For my part, I have joined the model context protocol (MCP) band-wagon. MCP servers dynamically list remote tools, prompts, and other resources that can be consumed by MCP clients. An MCP client could be an AI agent performing business activities like triaging an email inbox, researching sales prospects, generating PDF reports, or it can be developer software like Cursor or ra-aid. A panoply of MCP servers can be found at such websites as Smithery.ai, github.com...awesome-mcp-servers, and of course Google.

I contributed custom tool calling to ra-aid in March which allows the AI assistant to call third-party MCP tools or to write their own custom tools for use in a project. This is really only useful for enhancing the capabilities of the AI assitant and therefore would comprise MCP tools around understanding and writing code.

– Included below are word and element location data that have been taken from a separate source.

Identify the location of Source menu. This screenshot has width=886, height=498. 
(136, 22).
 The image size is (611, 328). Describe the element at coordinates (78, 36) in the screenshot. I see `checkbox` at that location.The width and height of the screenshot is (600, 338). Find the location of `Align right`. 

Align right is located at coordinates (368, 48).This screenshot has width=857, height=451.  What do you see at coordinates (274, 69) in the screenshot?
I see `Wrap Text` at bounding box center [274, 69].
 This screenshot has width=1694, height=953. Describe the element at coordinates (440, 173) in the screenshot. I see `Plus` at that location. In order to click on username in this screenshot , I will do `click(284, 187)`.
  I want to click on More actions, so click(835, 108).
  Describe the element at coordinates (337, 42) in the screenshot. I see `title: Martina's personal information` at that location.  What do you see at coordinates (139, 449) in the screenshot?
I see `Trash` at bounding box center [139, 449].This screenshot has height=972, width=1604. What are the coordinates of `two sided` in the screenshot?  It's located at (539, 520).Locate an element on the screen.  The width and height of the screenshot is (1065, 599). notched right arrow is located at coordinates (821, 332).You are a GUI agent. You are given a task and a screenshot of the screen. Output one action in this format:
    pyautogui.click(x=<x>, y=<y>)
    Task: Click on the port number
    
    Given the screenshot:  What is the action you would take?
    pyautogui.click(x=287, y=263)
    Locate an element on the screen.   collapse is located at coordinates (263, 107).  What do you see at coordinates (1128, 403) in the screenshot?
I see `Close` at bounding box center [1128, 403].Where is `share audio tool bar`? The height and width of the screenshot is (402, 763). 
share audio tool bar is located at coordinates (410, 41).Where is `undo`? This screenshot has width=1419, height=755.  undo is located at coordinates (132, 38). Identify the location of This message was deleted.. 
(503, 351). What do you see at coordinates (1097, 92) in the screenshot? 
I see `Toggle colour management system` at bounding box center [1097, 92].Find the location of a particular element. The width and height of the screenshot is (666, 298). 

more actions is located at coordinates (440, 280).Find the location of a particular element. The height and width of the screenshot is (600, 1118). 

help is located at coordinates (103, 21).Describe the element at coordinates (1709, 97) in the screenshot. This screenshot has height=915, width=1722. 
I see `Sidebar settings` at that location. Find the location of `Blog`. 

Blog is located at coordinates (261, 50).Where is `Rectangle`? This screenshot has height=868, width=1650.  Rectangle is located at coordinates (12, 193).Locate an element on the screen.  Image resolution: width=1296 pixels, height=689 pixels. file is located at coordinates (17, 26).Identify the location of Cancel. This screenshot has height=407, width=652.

In the last couple weeks I have also been writing a minimal library for MCP servers called django-mcp that wraps the official Anthropic python-sdk . The basic goal is to add idomatic decorators and functions specific to Django that makes it easier to serve any Django web application's data and services to 3rd party MCP clients. The modelcontextprovider-python-sdk and the MCP specification itself is rapidly changing so I also hope to provide some kind of abstraction layer that can provide a stable and consistent interface for Django developers, insulating them from changes in the SDK and specification while still allowing Django applications to serve MCP tools and prompts and the rest. Contributions to the project are welcome and the immediate roadmap includes adding support for authentication, Streamable HTTP transport, and helper functions to wrap database objects with per-user object permissions (i.e. authorization concerns).